Das Jahr der ehrenamtlichen Arbeit (Die Grünen)

Erstellt von GRin Mag. Uschi Schwarzl | |   Politischer Beitrag

Tausende ÖsterreicherInnen sind ehrenamtlich engagiert. Auch in unserem Stadtteil arbeiten viele Menschen – oftmals ungesehen und unbedankt – im Sozial-, Kultur-, Umwelt-, Verkehrs- und Sportbereich: Von der Pfarre über die IG-Kranebitten oder die Flughafen-Schutzgemeinschaft, von Traditions- und Sportvereinen über Frauenorganisationen und den Siedlerverein bis hin eben auch zur WESTWIND-Redaktion. All den Frauen und Männern, die ihre Freizeit für das Miteinander im Stadtteil opfern, kann gar nicht genug gedankt werden. Doch der Umgang mit Ehrenamtlichkeit seitens der Politik muss auch einer kritischen Betrachtung unterzogen werden:

Sehr oft sind es Frauen, die zwischen unbezahlter Familienarbeit und unbezahlter Pflege von Angehörigen zusätzliche ehrenamtliche Arbeit für die Gesellschaft leisten – um den Preis geringerer Einkommen und ungesicherter Pensionen.
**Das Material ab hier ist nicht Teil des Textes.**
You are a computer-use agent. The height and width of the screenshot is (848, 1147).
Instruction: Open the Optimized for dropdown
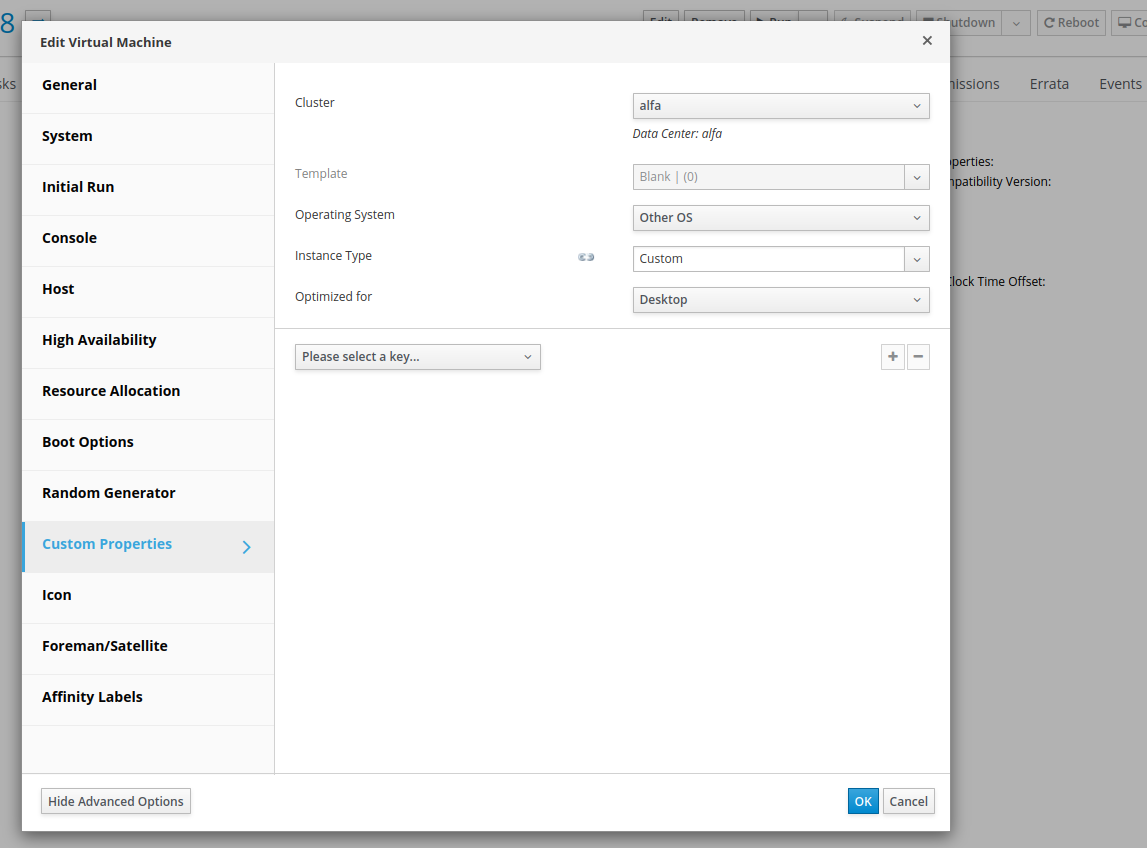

Sehr oft fließen Dank und Subventionen eher in „politisch genehme“ ehrenamtliche Bereiche, während ehrenamtlichem Engagement, das sich kritisch mit herrschenden Zuständen befasst, Dank und Anerkennung versagt bleiben.
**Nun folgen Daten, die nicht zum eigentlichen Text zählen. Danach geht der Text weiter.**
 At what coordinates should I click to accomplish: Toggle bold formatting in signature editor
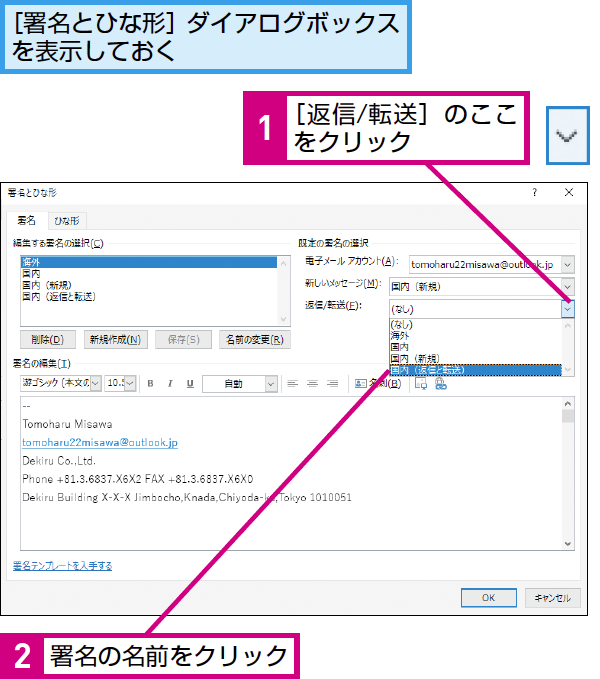point(150,384)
Und nur allzu gerne wird Ehrenamtlichkeit – u.a. im Sozialbereich – instrumentalisiert, um staatliche Verantwortung abzugeben und damit Kosten einzusparen.
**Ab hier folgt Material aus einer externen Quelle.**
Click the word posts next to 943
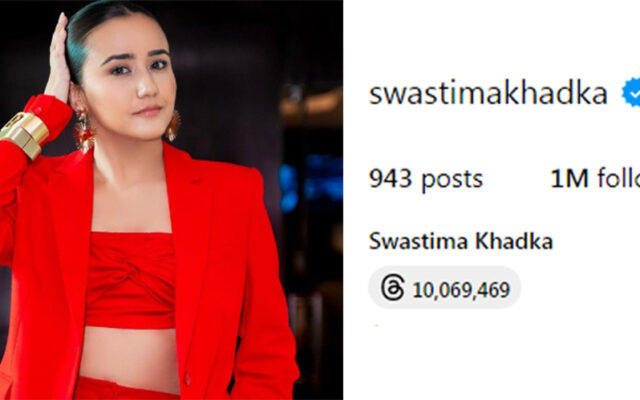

Im Jahr der Ehrenamtlichkeit ist daher mehr angesagt als Dank.

Es geht auch um die Diskussion über das Verhältnis von notwendiger Professionalität zu möglichem Ehrenamt, von staatlichen Leistungen zu ehrenamtlichem Zusatzangebot, und um Fortbildung und Absicherung ehrenamtlich Engagierter.